“- Pero es un hecho que desde Tiki no se pudo viajar a la Polinesia porque su pueblo no tenía barcos.
–Pero tenían balsas. Tenían balsas ligeras».
En 1947, Thor Heyerdahl no puede publicar la tesis de su libro, porque se la considera ridícula, tan ridícula que uno de los editores -su última oportunidad de ser publicado- le suelta una ironía al pasar: «Ok, ¿querés que tu teoría sea aceptada? Hacela bien. Navegá desde Perú hastala Polinesia en una balsa ligera”. Los ojos de Thor se iluminan en la epifanía, acaba de tener la ridícula idea de confirmar con una tesis de campo su teoría: como los Tiki lo hicieron antes (esa es su arriesgada hipótesis), él también cruzará el océano en una endeble balsa de madera, sin otra guía que las estrellas, para confirmar con el experimento quela Polinesia fue poblada desde el este por esa cultura preincaica.
Joachim Rønning y Espen Sandberg se impusieron la difícil tarea de representar lo que vivieron personajes comunes, humanos que no bajaron del Olimpo ni de la imaginería heroica de la leyenda, en circunstancias épicas. Porque la reconstrucción de un suceso real considerado épico plantea una problemática a distintos niveles de la configuración del relato audiovisual.

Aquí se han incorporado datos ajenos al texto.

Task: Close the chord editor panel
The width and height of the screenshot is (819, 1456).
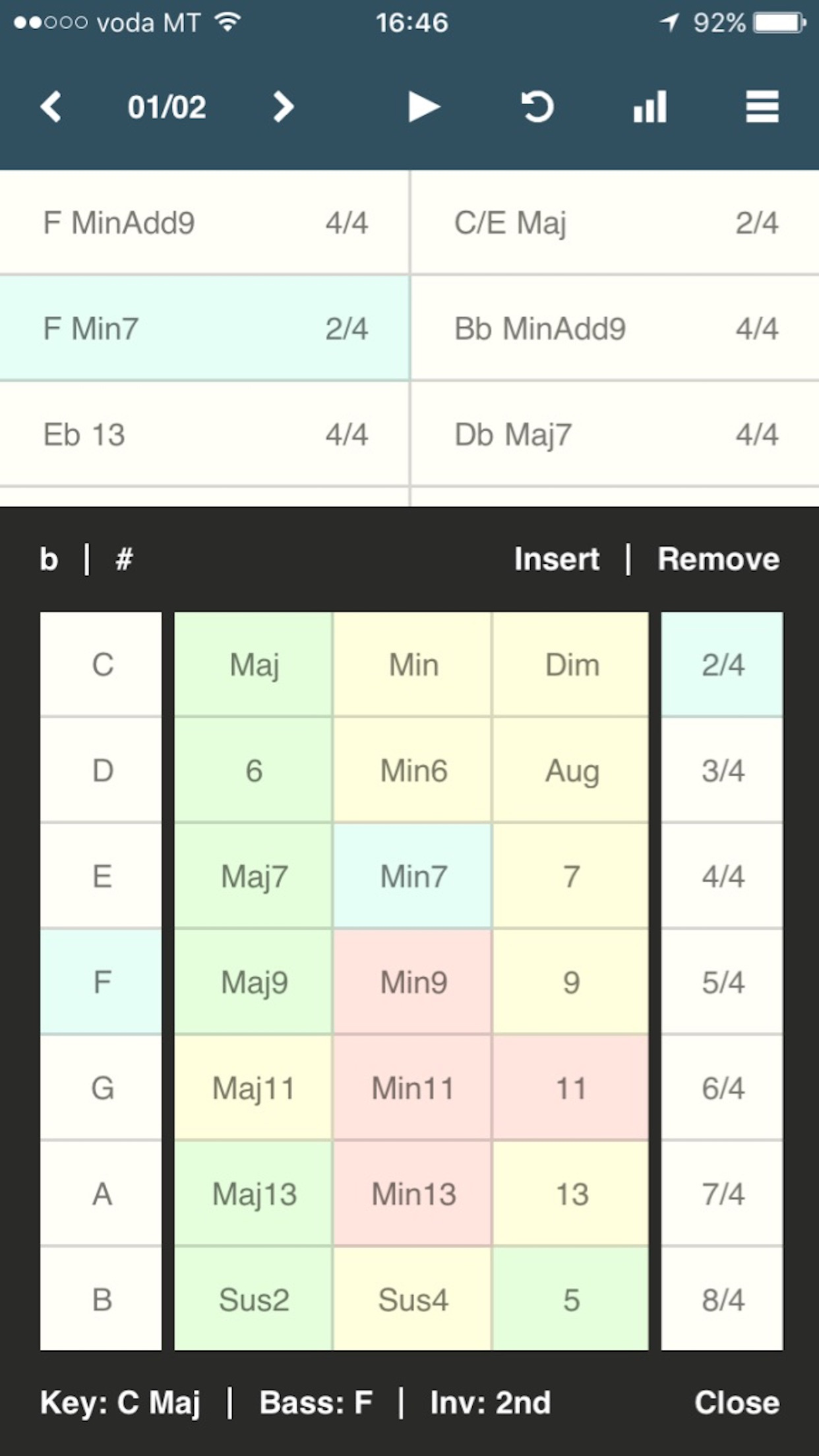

Desde Perú se hace a la mar una escueta tripulación de cinco hombres que apenas pueden dormir apilados uno junto al otro, como los troncos sobre los que flotan y que en la fricción pueden desgastar y cortar las sogas de la balsa. Es una embarcación donde no hay lugar para el amotinamiento, pero sí para la crisis de fe y la desesperanza que cuestiona el propósito de haberse adherido a esa expedición extrema. Ante cada atisbo de duda, Thor mira el estandarte en la vela donde ondea el Dios Tiki. En ese atado de troncos, durante 100 días, esos hombres no pudieron ver su propia sombra. “La moral está alta”, repite Thor –sin saber si es escuchado- por la radio, única tecnología moderna que permitió acoplar a su tesis de campo. Un día más sin que la balsa se haga añicos es un voto más de fe en el probable desembarco de los Tiki enla Polinesia, y en el suyo propio.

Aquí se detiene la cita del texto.